- WORK REQUEST: Below are records; count how many of their lines contain the string "slider", and give only that number.

*** Block opens ***

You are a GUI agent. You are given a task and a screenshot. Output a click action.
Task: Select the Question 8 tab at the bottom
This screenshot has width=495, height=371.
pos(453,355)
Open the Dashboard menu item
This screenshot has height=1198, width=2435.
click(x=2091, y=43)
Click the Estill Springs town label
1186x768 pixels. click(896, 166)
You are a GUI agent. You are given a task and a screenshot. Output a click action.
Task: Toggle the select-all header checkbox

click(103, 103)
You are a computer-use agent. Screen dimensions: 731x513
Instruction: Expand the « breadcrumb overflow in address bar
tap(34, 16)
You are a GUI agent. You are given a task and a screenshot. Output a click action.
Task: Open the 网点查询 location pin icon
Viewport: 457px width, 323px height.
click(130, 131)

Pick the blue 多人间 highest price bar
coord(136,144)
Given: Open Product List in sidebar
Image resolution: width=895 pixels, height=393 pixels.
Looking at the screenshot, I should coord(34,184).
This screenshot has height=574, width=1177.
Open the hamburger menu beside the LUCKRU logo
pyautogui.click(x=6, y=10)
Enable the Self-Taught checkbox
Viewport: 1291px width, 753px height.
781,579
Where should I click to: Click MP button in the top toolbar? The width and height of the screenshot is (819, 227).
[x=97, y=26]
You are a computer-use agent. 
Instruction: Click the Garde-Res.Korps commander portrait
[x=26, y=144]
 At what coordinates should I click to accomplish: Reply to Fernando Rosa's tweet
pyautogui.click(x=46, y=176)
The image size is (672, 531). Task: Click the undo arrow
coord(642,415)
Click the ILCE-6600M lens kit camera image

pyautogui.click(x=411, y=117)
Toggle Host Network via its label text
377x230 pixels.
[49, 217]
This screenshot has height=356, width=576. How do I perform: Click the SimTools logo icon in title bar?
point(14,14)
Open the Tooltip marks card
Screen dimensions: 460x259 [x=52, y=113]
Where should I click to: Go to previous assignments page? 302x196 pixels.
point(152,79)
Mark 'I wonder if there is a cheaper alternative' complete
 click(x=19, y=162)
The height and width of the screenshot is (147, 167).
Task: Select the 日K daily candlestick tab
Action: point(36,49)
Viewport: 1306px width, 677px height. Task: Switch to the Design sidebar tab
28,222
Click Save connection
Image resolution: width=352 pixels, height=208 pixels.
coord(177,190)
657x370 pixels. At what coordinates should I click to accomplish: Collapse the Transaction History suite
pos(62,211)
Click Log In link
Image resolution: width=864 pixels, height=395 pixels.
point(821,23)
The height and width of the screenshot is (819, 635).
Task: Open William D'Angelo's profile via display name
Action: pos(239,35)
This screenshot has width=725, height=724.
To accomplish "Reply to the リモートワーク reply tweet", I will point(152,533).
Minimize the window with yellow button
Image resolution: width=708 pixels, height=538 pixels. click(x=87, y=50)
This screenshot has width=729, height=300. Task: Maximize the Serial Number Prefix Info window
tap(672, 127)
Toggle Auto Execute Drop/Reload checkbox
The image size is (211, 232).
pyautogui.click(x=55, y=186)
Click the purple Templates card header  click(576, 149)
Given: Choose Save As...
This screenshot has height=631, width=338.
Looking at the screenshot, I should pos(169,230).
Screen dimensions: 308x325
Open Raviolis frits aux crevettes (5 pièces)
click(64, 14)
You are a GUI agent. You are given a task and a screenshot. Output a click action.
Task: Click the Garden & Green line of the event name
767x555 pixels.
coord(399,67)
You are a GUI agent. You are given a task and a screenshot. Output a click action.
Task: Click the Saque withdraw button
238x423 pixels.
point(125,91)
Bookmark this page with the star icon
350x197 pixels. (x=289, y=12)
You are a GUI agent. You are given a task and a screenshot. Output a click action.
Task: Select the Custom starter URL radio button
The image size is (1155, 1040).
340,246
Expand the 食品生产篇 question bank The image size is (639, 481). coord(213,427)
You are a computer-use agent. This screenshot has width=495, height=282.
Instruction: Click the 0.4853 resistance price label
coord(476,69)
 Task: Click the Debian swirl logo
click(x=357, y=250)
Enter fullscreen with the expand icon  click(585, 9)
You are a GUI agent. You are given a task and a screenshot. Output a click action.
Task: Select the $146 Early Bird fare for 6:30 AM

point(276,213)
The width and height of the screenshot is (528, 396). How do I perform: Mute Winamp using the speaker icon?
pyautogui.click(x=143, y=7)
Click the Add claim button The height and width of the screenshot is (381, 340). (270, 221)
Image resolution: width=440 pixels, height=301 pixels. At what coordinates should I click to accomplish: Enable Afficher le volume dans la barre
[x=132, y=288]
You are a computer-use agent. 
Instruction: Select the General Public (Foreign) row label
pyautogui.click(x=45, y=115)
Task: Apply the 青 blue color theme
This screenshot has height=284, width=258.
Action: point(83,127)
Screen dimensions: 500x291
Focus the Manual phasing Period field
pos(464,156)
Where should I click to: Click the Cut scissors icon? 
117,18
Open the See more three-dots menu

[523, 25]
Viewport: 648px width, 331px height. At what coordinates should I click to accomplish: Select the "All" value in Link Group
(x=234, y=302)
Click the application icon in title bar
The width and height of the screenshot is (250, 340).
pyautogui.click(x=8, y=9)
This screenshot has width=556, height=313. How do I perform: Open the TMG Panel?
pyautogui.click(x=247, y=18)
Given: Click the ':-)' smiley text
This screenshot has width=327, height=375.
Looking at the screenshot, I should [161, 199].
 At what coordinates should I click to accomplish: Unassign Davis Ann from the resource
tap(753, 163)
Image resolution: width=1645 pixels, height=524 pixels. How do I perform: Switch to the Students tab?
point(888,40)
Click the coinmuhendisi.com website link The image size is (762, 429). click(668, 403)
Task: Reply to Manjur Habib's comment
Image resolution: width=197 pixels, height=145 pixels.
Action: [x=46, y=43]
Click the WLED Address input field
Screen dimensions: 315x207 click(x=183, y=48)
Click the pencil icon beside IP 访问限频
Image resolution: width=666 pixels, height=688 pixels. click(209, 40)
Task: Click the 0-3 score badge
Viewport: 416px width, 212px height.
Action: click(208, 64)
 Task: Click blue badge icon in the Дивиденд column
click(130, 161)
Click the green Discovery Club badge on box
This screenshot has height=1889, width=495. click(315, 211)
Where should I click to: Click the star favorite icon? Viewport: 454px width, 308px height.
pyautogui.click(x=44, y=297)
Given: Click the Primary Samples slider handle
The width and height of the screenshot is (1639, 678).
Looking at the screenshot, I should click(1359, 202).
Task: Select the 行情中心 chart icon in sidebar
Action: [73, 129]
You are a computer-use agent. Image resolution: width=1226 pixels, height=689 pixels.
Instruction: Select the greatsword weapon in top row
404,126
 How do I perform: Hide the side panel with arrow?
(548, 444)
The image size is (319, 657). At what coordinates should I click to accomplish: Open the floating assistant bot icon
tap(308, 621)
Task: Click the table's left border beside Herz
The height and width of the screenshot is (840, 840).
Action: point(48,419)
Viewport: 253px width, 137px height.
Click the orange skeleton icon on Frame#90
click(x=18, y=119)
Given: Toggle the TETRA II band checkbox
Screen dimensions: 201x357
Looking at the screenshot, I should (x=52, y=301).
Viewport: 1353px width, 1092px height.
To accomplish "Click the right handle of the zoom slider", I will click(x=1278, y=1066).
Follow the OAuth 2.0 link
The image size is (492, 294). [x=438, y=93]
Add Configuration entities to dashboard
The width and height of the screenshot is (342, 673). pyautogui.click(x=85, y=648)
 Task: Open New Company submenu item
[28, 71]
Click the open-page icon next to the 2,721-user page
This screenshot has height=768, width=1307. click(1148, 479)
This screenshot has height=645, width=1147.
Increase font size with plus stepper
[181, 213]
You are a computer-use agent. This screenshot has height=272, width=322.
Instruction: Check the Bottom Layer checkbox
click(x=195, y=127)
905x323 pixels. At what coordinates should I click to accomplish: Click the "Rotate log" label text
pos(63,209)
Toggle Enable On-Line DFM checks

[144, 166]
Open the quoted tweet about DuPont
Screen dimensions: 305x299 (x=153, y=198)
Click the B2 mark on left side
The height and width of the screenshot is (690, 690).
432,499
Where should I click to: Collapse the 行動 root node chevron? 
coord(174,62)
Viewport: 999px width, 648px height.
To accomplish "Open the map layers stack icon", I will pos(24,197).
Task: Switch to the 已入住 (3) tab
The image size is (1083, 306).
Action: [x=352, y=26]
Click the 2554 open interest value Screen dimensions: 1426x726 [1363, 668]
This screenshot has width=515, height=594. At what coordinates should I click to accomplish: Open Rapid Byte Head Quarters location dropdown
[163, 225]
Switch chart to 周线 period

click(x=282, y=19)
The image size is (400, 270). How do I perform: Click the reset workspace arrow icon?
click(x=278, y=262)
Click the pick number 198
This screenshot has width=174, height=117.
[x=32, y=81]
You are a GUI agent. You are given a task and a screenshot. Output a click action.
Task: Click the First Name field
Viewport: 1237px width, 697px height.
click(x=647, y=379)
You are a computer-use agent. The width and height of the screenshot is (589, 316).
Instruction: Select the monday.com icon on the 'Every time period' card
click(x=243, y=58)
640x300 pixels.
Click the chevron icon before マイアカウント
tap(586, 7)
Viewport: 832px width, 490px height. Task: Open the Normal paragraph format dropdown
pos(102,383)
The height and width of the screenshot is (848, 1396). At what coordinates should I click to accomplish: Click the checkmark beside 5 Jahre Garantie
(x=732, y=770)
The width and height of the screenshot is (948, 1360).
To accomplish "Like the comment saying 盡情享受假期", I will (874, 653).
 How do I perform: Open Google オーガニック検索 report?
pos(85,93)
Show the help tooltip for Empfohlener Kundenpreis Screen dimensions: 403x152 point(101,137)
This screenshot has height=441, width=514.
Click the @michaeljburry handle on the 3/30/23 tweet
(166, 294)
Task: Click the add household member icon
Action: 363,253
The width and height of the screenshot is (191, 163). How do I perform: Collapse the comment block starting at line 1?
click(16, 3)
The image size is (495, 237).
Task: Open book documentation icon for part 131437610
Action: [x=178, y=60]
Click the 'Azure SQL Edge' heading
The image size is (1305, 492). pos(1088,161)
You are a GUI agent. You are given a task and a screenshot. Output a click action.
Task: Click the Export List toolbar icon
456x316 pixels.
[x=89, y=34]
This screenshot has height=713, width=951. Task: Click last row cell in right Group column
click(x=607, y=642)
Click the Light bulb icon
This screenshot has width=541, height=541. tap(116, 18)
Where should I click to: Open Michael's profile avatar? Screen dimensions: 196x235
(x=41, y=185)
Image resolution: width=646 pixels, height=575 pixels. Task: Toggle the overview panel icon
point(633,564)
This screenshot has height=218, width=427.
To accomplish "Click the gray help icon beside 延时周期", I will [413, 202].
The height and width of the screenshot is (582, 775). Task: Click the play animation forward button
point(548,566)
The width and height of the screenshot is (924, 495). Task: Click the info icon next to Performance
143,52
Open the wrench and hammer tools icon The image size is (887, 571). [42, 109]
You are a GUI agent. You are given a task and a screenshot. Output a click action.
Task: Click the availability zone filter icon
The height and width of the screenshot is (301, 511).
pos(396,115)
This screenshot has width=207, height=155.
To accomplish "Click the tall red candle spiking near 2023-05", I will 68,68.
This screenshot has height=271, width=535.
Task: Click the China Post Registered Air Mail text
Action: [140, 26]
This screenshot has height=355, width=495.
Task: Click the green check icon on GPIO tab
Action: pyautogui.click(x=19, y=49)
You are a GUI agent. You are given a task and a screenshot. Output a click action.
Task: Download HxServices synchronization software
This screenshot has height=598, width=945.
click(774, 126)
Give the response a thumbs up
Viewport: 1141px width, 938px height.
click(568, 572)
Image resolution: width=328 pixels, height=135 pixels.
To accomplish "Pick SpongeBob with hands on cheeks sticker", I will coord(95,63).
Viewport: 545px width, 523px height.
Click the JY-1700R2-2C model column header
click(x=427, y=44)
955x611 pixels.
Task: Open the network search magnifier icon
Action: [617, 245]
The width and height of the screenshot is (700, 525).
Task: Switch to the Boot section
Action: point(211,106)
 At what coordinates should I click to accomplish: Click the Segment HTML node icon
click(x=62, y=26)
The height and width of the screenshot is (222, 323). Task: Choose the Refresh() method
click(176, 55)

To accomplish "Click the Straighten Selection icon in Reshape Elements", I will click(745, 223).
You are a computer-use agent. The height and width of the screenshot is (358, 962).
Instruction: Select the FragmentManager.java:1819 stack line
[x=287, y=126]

*** Block closes ***

- ANSWER AREA: 2